**Your goal**
Rewrite the data below, substituting "Screen size" for every occurrence of "Screen dimensions" and leaving everything else the same.

::::::

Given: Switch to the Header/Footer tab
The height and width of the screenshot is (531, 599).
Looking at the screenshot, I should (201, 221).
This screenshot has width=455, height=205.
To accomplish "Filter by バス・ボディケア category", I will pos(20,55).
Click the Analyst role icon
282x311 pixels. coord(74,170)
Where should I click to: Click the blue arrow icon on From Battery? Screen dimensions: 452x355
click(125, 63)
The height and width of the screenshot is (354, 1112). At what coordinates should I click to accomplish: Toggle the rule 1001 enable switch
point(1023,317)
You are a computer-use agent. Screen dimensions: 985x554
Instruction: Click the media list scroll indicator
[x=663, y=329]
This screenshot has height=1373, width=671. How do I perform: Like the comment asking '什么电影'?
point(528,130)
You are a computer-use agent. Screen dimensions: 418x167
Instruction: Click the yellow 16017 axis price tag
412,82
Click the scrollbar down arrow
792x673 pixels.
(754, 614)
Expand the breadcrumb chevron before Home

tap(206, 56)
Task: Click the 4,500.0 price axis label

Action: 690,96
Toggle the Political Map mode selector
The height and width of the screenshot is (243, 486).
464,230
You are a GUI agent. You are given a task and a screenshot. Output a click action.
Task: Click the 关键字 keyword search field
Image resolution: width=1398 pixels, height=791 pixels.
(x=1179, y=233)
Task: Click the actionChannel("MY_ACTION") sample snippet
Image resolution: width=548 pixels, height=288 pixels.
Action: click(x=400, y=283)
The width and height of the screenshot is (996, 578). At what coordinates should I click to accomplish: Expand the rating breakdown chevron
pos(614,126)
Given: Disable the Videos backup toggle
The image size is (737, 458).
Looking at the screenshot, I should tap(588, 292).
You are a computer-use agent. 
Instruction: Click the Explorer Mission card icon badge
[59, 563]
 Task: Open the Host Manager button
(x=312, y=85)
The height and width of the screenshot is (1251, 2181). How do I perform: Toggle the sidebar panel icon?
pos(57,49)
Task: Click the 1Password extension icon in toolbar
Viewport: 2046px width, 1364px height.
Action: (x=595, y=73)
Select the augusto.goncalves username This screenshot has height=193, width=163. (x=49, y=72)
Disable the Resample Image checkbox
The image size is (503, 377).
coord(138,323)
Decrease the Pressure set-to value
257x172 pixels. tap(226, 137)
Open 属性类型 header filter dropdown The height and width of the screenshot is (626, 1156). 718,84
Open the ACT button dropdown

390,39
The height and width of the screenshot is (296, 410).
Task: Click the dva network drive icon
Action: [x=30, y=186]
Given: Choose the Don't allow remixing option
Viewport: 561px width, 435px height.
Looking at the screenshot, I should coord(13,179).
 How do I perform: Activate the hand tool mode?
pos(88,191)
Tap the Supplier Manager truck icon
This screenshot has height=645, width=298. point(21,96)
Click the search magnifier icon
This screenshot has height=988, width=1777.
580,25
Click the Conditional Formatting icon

::::::

**Written solution**
Given: Switch to the Header/Footer tab
The height and width of the screenshot is (531, 599).
Looking at the screenshot, I should (201, 221).
This screenshot has width=455, height=205.
To accomplish "Filter by バス・ボディケア category", I will pos(20,55).
Click the Analyst role icon
282x311 pixels. coord(74,170)
Where should I click to: Click the blue arrow icon on From Battery? Screen size: 452x355
click(125, 63)
The height and width of the screenshot is (354, 1112). At what coordinates should I click to accomplish: Toggle the rule 1001 enable switch
point(1023,317)
You are a computer-use agent. Screen size: 985x554
Instruction: Click the media list scroll indicator
[x=663, y=329]
This screenshot has height=1373, width=671. How do I perform: Like the comment asking '什么电影'?
point(528,130)
You are a computer-use agent. Screen size: 418x167
Instruction: Click the yellow 16017 axis price tag
412,82
Click the scrollbar down arrow
792x673 pixels.
(754, 614)
Expand the breadcrumb chevron before Home

tap(206, 56)
Task: Click the 4,500.0 price axis label

Action: 690,96
Toggle the Political Map mode selector
The height and width of the screenshot is (243, 486).
464,230
You are a GUI agent. You are given a task and a screenshot. Output a click action.
Task: Click the 关键字 keyword search field
Image resolution: width=1398 pixels, height=791 pixels.
(x=1179, y=233)
Task: Click the actionChannel("MY_ACTION") sample snippet
Image resolution: width=548 pixels, height=288 pixels.
Action: click(x=400, y=283)
The width and height of the screenshot is (996, 578). At what coordinates should I click to accomplish: Expand the rating breakdown chevron
pos(614,126)
Given: Disable the Videos backup toggle
The image size is (737, 458).
Looking at the screenshot, I should tap(588, 292).
You are a computer-use agent. 
Instruction: Click the Explorer Mission card icon badge
[59, 563]
 Task: Open the Host Manager button
(x=312, y=85)
The height and width of the screenshot is (1251, 2181). How do I perform: Toggle the sidebar panel icon?
pos(57,49)
Task: Click the 1Password extension icon in toolbar
Viewport: 2046px width, 1364px height.
Action: (x=595, y=73)
Select the augusto.goncalves username This screenshot has height=193, width=163. (x=49, y=72)
Disable the Resample Image checkbox
The image size is (503, 377).
coord(138,323)
Decrease the Pressure set-to value
257x172 pixels. tap(226, 137)
Open 属性类型 header filter dropdown The height and width of the screenshot is (626, 1156). 718,84
Open the ACT button dropdown

390,39
The height and width of the screenshot is (296, 410).
Task: Click the dva network drive icon
Action: [x=30, y=186]
Given: Choose the Don't allow remixing option
Viewport: 561px width, 435px height.
Looking at the screenshot, I should coord(13,179).
 How do I perform: Activate the hand tool mode?
pos(88,191)
Tap the Supplier Manager truck icon
This screenshot has height=645, width=298. point(21,96)
Click the search magnifier icon
This screenshot has height=988, width=1777.
580,25
Click the Conditional Formatting icon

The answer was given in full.